Prp8 and the RNaseH-like domain

Prp8 displays clear EM density for most sequences (fig. S5, A to G). The Jab1/MPN domain exhibits no density and is not modeled in our structure. Both the N domain and the core of Prp8 in the C complex align well with those in the Bact complex (43) (Fig. 5A). Consistent with a role in stabilizing the bound 5′ exon (43), the switch loops (residues 1402 to 1439) in these two complexes adopt an identical conformation. The ribonuclease H (RNaseH)–like domains, however, exhibit a large positional shift of up to 99 Å between the Bact and C complexes. Prp8 of the S. cerevisiae C complex and Spp42 of the S. pombe ILS complex (11) also exhibit very similar conformations for their N domains and the cores (Fig. 5B). Conversely, the switch loop in Spp42 points in the opposite direction of that in Prp8 of the C complex, reflecting the 5′-exon released state in the ILS complex. The RNaseH-like domains in these two complexes adopt very different positions (Fig. 5B). Similar to that between the U4/U6.U5 tri-snRNP and the Bact complex (43), only the core of Prp8 from the tri-snRNP aligns well with that of the C complex (Fig. 5C). The N domains, switch loops, and RNaseH-like domains all display marked positional variations.

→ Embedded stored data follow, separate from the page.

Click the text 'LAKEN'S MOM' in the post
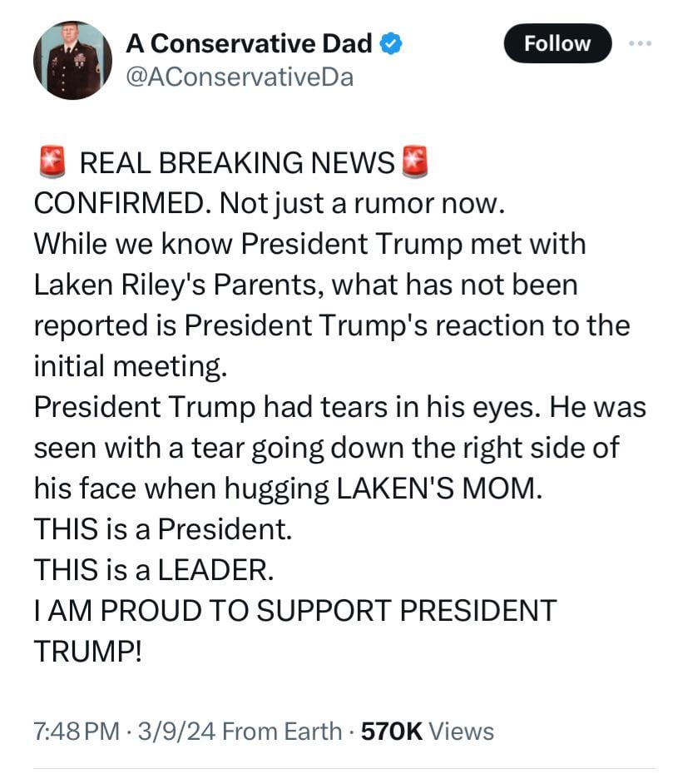 pos(437,489)
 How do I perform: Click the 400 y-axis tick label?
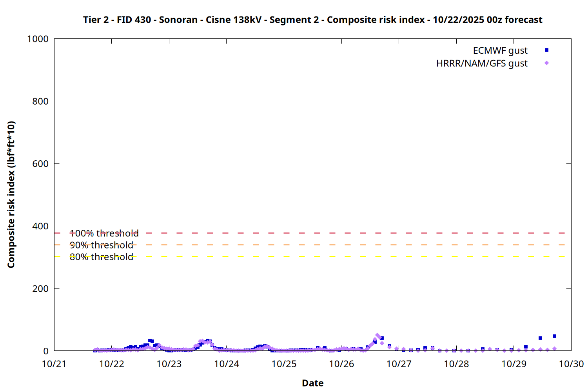[40, 226]
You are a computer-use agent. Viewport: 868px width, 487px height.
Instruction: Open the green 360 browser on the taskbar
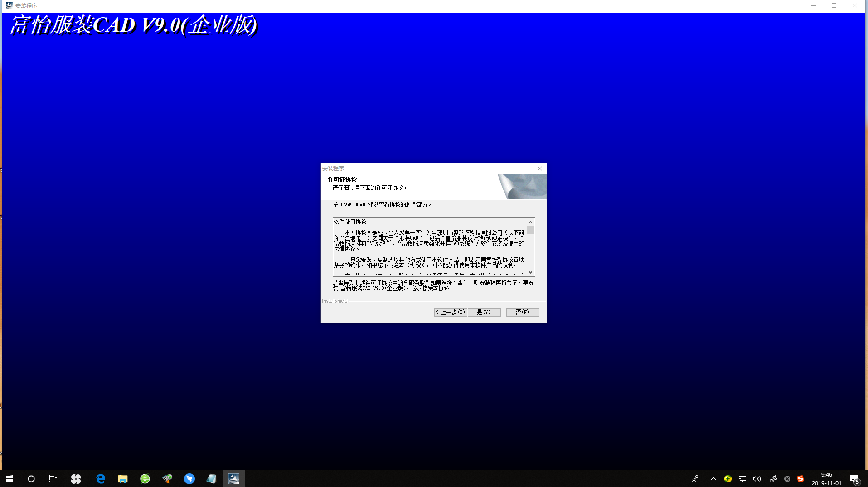pos(145,478)
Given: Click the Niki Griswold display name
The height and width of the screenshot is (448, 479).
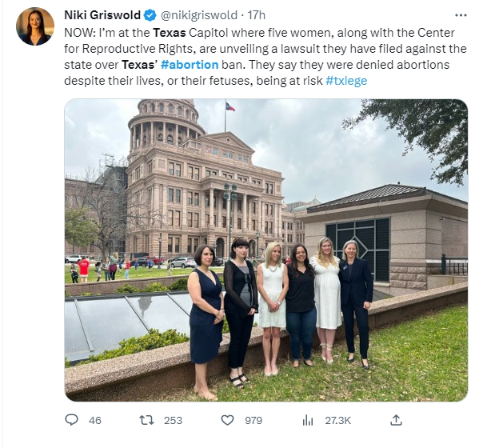Looking at the screenshot, I should point(102,15).
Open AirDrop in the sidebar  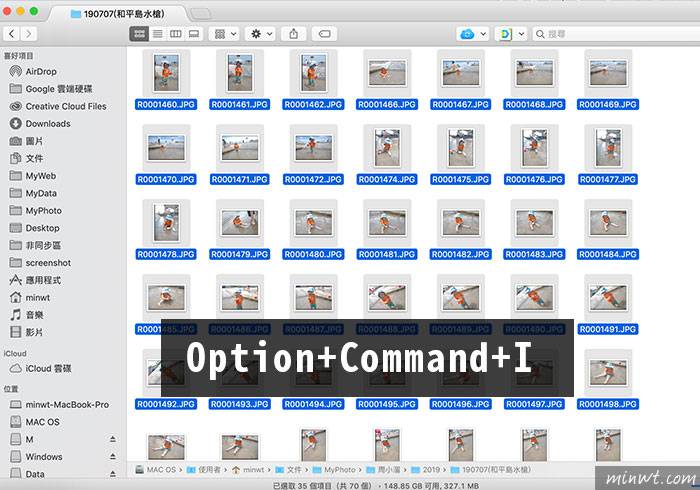(x=41, y=72)
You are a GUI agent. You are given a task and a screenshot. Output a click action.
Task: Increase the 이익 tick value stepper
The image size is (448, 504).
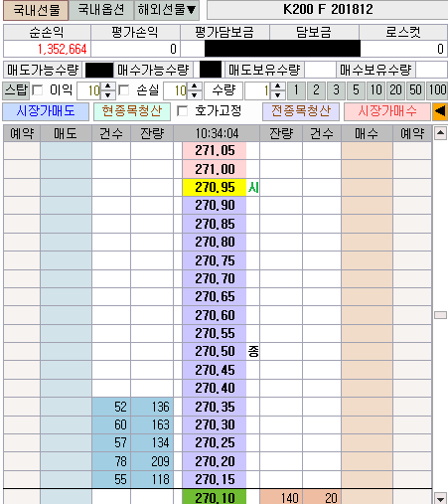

Fig. 5 Structural comparison of the central component Prp8 (Spp42 in S. pombe) among three spliceosomal complexes and the U4/U6.U5 tri-snRNP.

(A) Structural comparison of Prp8 between the Bact (43) and C complexes from S. cerevisiae. Both the N domain and the core of Prp8 align well, including the switch loop (colored orange and magenta in the Bact and C complexes, respectively). In contrast, the RNaseH-like domain adopts two markedly different locations in the two complexes. (B) Structural comparison of Prp8 from the S. cerevisiae C complex and Spp42 from the S. pombe ILS complex (11). Compared with that in the C complex, the switch loop in the ILS complex (colored red) is flipped 180°. The RNaseH-like domains exhibit pronounced positional differences in the two complexes. (C) Structural comparison of Prp8 between the C complex and the U4/U6.U5 tri-snRNP from S. cerevisiae (41). The N domains, switch loops, and RNaseH-like domains all exhibit large differences. Similar to that in the ILS complex, the switch loop in the tri-snRNP points in the opposite direction of that in the C complex. (D) Three close-up views of the RNaseH-like domains. A pairwise comparison of the RNaseH-like domains is shown between the Bact (43) and C complexes from S. cerevisiae (left), between the S. cerevisiae C complex and the S. pombe ILS complex (11) (middle), and between the C complex and the tri-snRNP from S. cerevisiae (41) (right). (E) Superposition of the RNaseH-like domains from the four complexes. The smallest difference has a root mean square deviation (RMSD) of only 0.62 Å for 244 aligned Cα atoms between the Bact and C complexes. The largest variation has an RMSD of 1.52 Å for 228 aligned Cα atoms between the S. cerevisiae Bact complex and the S. pombe ILS complex.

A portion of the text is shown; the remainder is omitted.